Kendall Taylor relies on Nelson v. State, 361 So.2d 343 (Miss. 1978), and Brooks v. State, 360 So.2d 704 (Miss. 1978). In Nelson, the defendant, as a result of an argument, pulled a pistol and shot his counterpart. The defendant claimed that the gun went off accidentally. This Court affirmed the conviction, saying that the act of pointing a loaded pistol "manifested an extreme indifference to the value of human life... ." Nelson, 361 So.2d at 345. Nelson emphasized that part of § 97-3-7(2)(a) dealing with reckless behavior. The case at bar deals instead with purposeful, knowing behavior, and as such Nelson is largely inapplicable. Brooks dealt with an assault accomplished with fists, a textbook, and a notebook. In discussing the sufficiency of the evidence, this Court evaluated the book used in the attack as a deadly weapon, and found it lacking. There was no foreign object used in the case at bar.

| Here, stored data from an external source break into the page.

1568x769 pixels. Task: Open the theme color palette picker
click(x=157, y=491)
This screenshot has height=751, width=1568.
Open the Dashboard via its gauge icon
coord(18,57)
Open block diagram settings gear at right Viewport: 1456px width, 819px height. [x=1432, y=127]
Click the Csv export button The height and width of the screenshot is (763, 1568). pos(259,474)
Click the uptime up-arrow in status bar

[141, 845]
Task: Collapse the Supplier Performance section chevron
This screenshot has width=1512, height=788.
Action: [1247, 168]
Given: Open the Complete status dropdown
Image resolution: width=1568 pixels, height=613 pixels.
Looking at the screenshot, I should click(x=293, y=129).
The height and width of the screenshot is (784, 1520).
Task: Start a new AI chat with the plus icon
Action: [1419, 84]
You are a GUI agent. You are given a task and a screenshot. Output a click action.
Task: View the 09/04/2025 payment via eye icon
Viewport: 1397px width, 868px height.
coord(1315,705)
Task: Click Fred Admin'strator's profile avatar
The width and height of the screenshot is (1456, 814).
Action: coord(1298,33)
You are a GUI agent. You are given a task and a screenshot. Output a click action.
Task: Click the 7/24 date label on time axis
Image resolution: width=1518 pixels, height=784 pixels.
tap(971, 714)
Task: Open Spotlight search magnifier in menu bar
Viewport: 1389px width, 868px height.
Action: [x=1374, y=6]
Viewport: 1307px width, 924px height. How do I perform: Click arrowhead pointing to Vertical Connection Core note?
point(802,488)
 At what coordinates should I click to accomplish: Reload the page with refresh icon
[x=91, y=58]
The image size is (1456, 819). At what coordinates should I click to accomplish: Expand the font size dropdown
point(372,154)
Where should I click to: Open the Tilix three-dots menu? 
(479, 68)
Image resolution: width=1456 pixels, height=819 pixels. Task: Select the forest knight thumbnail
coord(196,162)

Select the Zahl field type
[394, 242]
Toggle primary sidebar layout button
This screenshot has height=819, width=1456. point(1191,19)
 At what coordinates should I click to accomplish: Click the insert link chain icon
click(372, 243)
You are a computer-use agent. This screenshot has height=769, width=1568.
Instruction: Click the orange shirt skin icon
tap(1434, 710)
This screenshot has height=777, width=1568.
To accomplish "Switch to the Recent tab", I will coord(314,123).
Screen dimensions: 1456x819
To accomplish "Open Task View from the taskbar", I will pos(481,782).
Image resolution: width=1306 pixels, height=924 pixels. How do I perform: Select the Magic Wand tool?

Kendall Taylor further relies on Colburn v. State, 431 So.2d 1111 (Miss. 1983), to show the extent to which a victim is required to be injured, or the proper showing of proof as to injuries, in an aggravated *383 assault case. Taylor's point seems to be that he should not be convicted of aggravated assault unless Faith Martel was nearly killed by her injuries. Martel's injuries may not have been as serious as those of the victim in Colburn. Martel testified that Kendall Taylor had repeatedly punched her in the face and head during his attack on her. She further testified that she had spent about four days in the hospital, and that she had a damaged nerve in her head and was told to see a neurologist. Dr. McDowell, the emergency room physician, testified that Martel had suffered significant facial trauma, and that both of her eyes were swollen shut and had to be pried open to test her sight. She also had fresh blood in both nostrils and significant bruising and bleeding into the skin of her face. Photographs of Martel, taken after the attack, illustrate the nature of her injuries. We find that, taken in a light most favorable to the State, this evidence is sufficient to support an instruction on aggravated assault, as defined in § 97-3-7(2)(a) or in Instruction S-2.
III.
Kendall Taylor offered Instruction D-3, which would have instructed the jury on the charge of simple assault. The instruction was refused by the trial court.